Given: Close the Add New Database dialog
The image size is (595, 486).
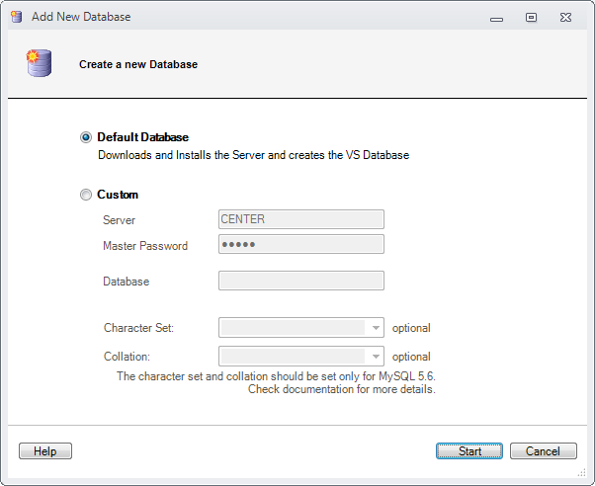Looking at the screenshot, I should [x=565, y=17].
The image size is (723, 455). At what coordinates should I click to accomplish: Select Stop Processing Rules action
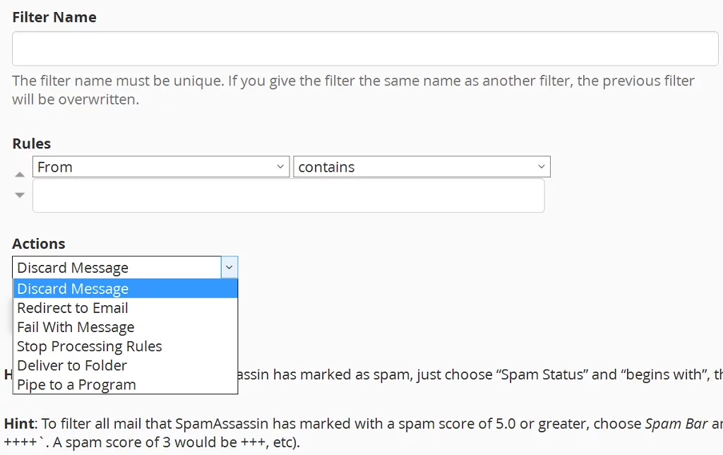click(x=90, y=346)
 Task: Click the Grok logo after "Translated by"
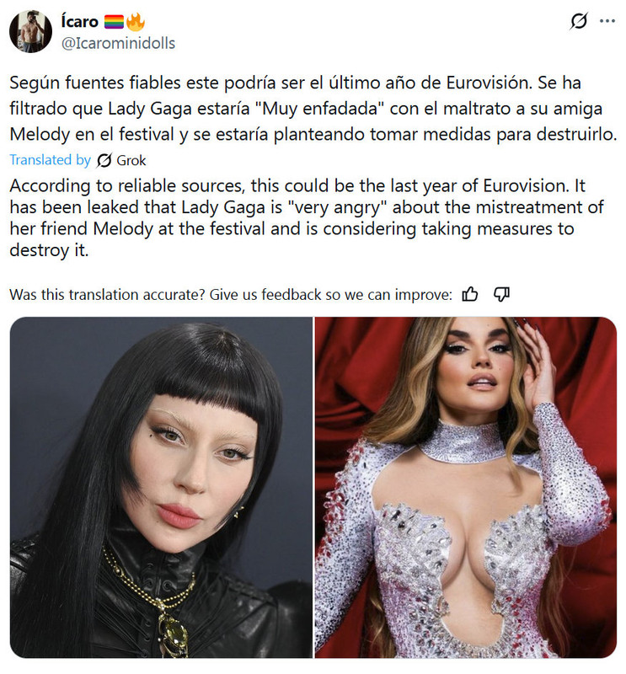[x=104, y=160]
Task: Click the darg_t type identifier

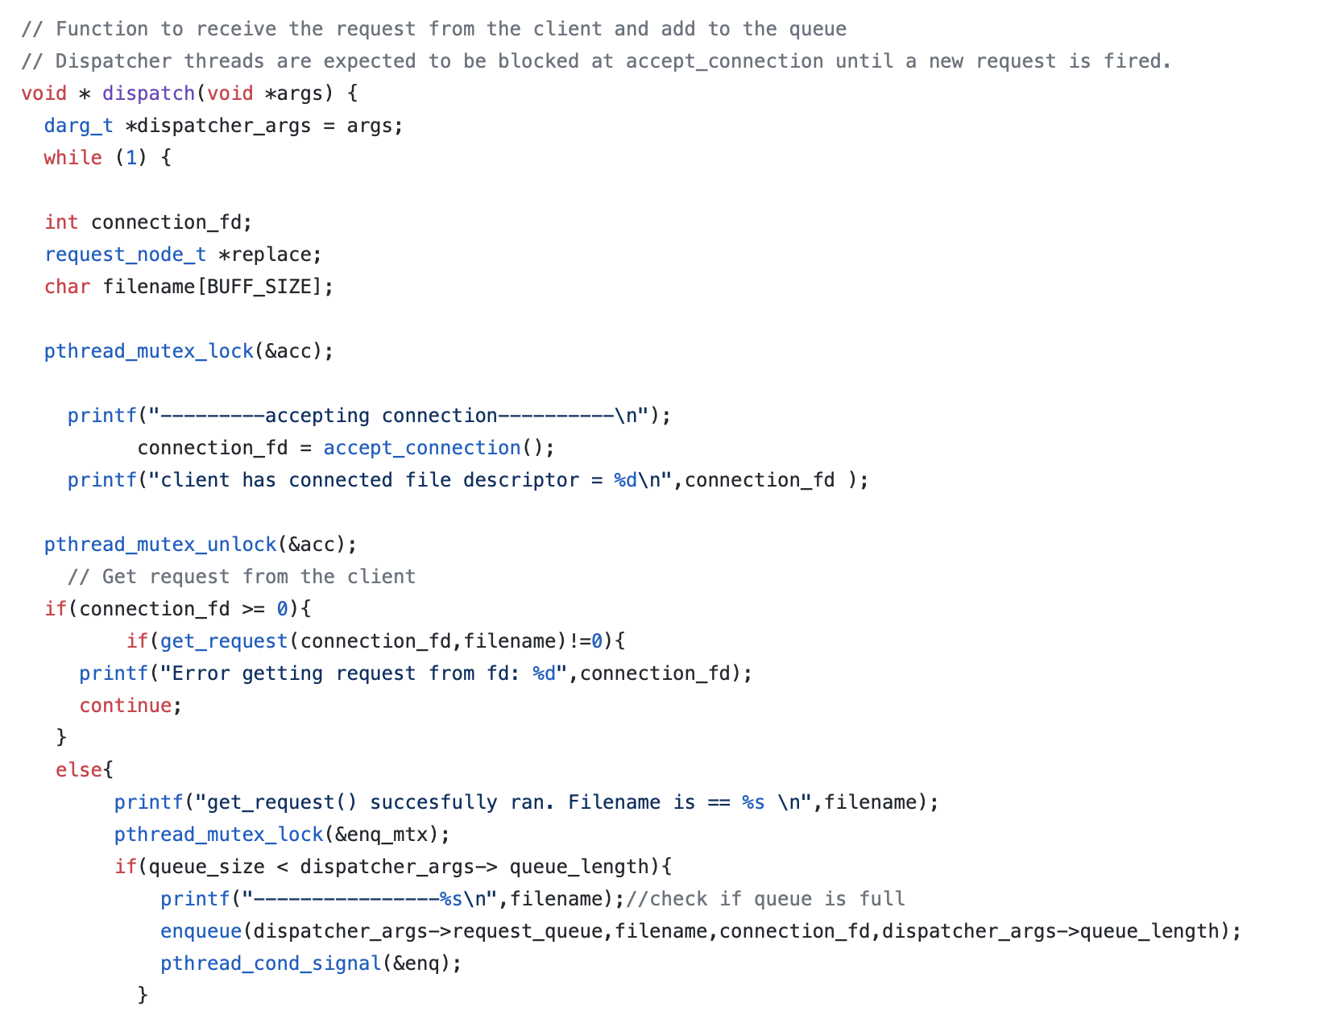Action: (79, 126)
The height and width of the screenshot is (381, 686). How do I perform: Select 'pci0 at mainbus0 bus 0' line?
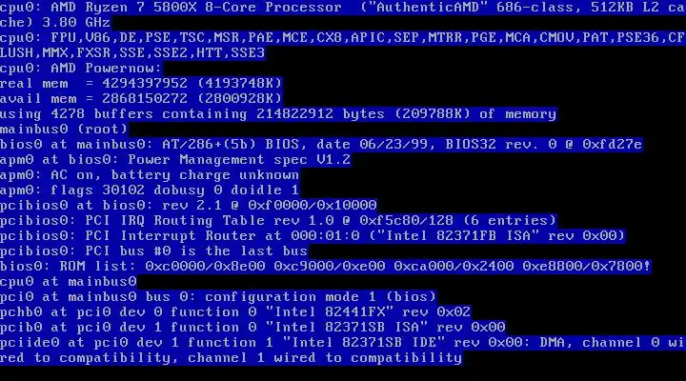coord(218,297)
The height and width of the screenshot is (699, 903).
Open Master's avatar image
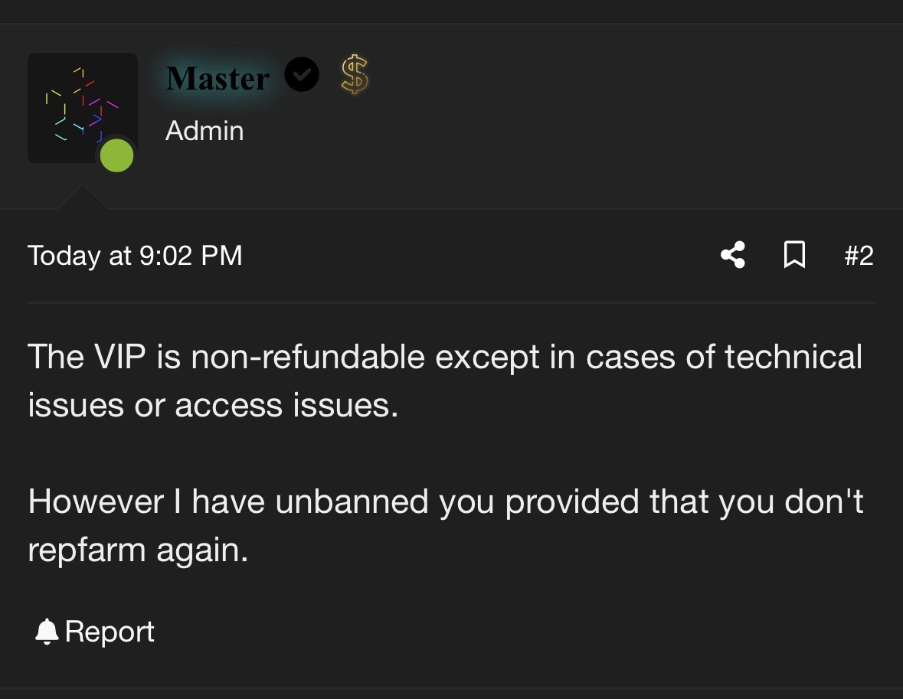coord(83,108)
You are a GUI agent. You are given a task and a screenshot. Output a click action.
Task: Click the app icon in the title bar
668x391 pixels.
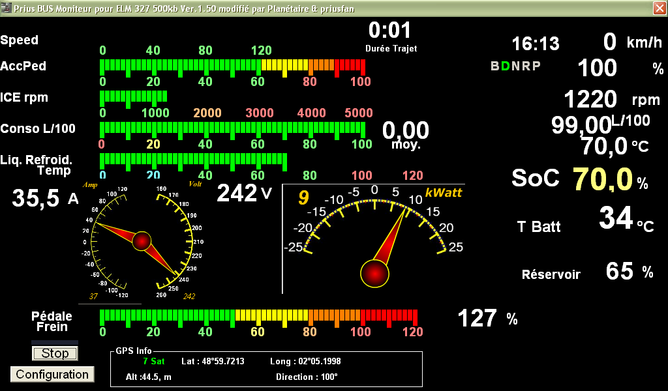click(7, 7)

▸ WORK INSTRUCTIONS
Could you repeat all of the data exactly, minus the pictures?

▸ OUTPUT
Given: Close the Add New Database dialog
The image size is (595, 486).
Looking at the screenshot, I should [x=565, y=17].
The image size is (723, 455). At what coordinates should I click to accomplish: Select Stop Processing Rules action
click(x=90, y=346)
 Task: Click the Grok logo after "Translated by"
[x=104, y=160]
Task: Click the darg_t type identifier

Action: (79, 126)
The height and width of the screenshot is (381, 686). How do I perform: Select 'pci0 at mainbus0 bus 0' line?
coord(218,297)
The height and width of the screenshot is (699, 903).
Open Master's avatar image
coord(83,108)
You are a GUI agent. You are given a task and a screenshot. Output a click action.
Task: Click the app icon in the title bar
668x391 pixels.
click(7, 7)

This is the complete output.